## 本文
+===+
1980年代の事件
◎イメージが大事
イメージというのは非常に大事である。
かっこいい、かわいい、やさしい、怖い
色々なイメージがある。
実際にはそうではなくても、
そのようなイメージでとらえられることがある。
美人な女優でもウンコをする。
それはみんなわかっている。
でもそれは考えない。
その女優さんのイメージに合わないからだ。
かわいいアイドルでもSEXはする。
いくら恋愛禁止とはいっても、
25歳にもなる女が我慢できるわけがない。
※写真と本文は関係ありません
それがドブスで、
まったく男から相手にされない女ならまだしも
めちゃくちゃカワイイ女なら、
いくらでも男は寄ってくるだろう。
因みに男が寄ってくるから、
アイドルをやっているのだ。
でも…一応建前としては…
彼氏はいません
と言わなければならない。
※写真と本文は関係ありません
そりゃー、
彼氏と毎日ヤリまくっています。
とは言えない。
例えそれが事実でも…。
※写真と本文は関係ありません
1986年
この年は激動の年だった。
前年からアメリカとリビアの間に
緊張が走っていた。
シージャック事件の「アキレ・ラウロ号事件」
爆破事件の「ローマ・ウィーン空港同時爆破事件」
などが起き、その背後にはリビア政府があった。
アメリカはリビアを名指しし、
両国間で緊張が高まっていた。
そしてアメリカはリビアに対して経済制裁し、
1986年3月にはリビアの基地に対して、
ミサイル攻撃をしている。
それに対して、リビア側もテロ事件を起こす。
1986年4月15日には西ベルリンのディスコで
爆破事件を起こす。
このディスコは米軍基地に近く、
実際に米国人の死者が出る。
それに対してアメリカは報復として、
リビアに対して爆撃をした。
+===+
## 記録一覧

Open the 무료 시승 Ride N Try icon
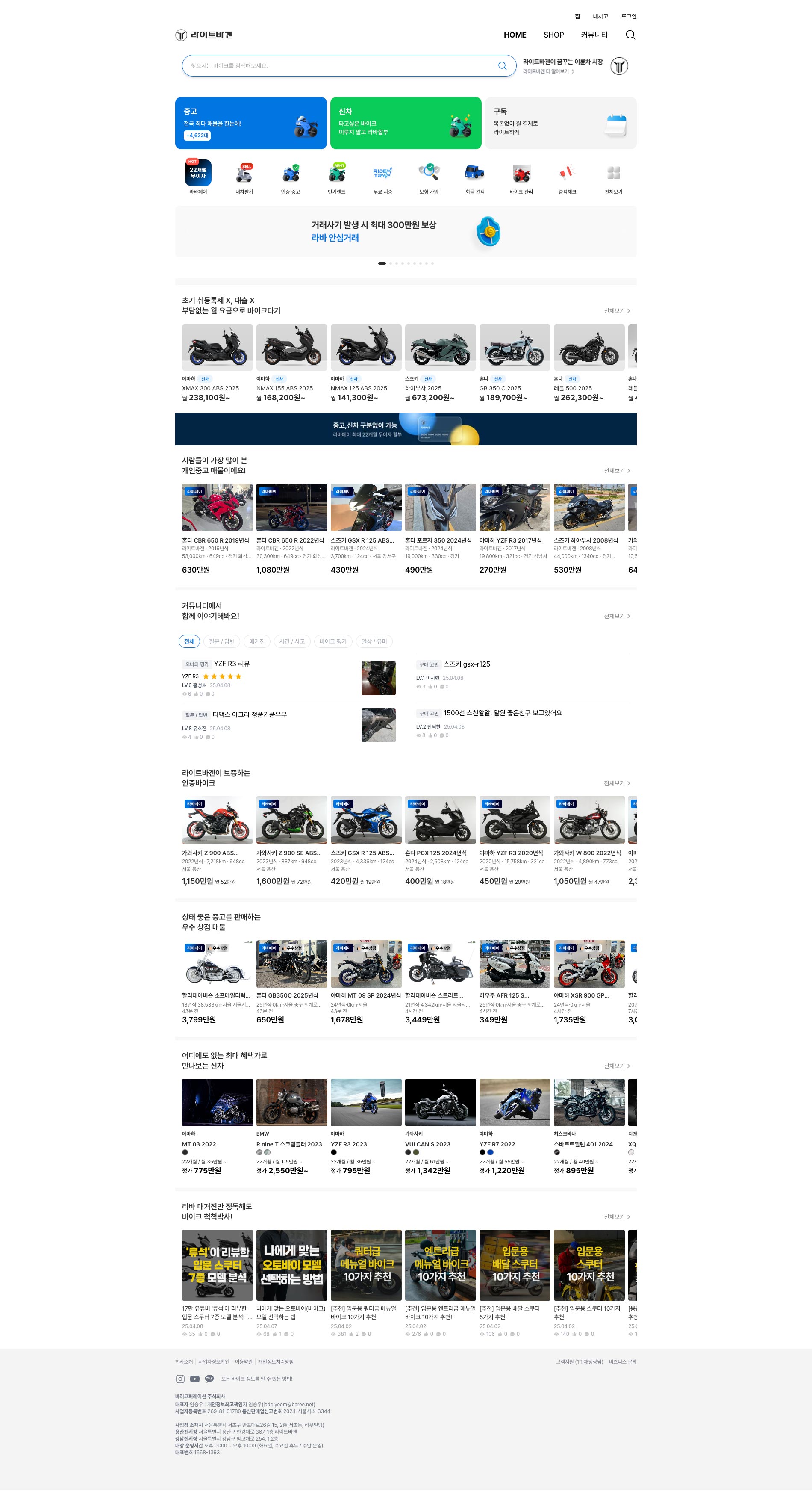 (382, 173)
+===+
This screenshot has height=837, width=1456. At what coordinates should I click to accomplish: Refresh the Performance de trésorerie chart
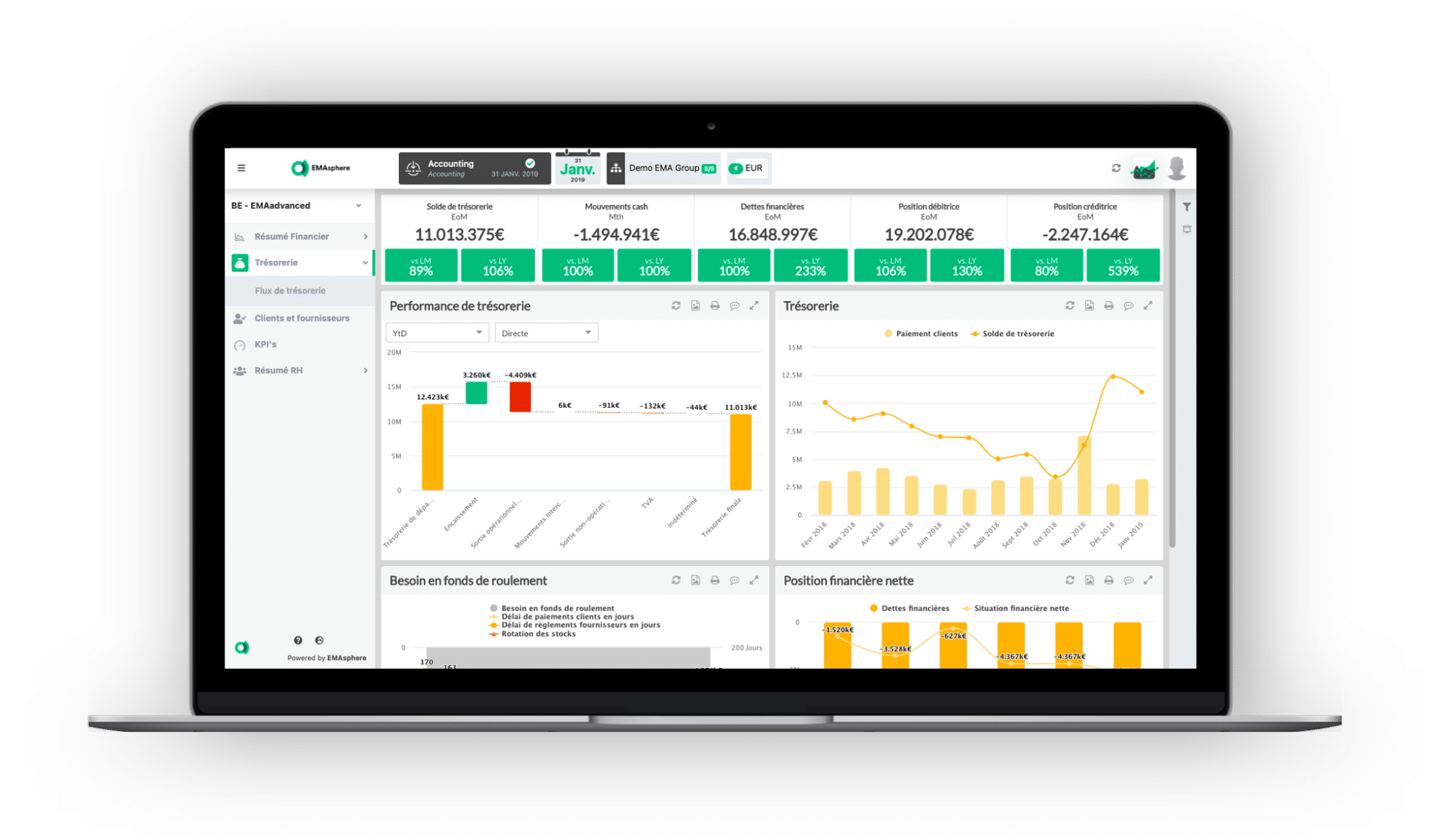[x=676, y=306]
+===+
## 課題 1
1980年代の事件を扱った本文によると、1986年4月15日に爆破事件が起きたのはどこですか。
## 課題 2
本文の「かわいいアイドルでもSEXはする。」から「アイドルをやっているのだ。」までの部分を、「アイドル」を「歌手」に改めたうえで書き出してください。

## 回答文 1
西ベルリンのディスコです。

## 回答文 2
かわいい歌手でもSEXはする。
いくら恋愛禁止とはいっても、
25歳にもなる女が我慢できるわけがない。
※写真と本文は関係ありません
それがドブスで、
まったく男から相手にされない女ならまだしも
めちゃくちゃカワイイ女なら、
いくらでも男は寄ってくるだろう。
因みに男が寄ってくるから、
歌手をやっているのだ。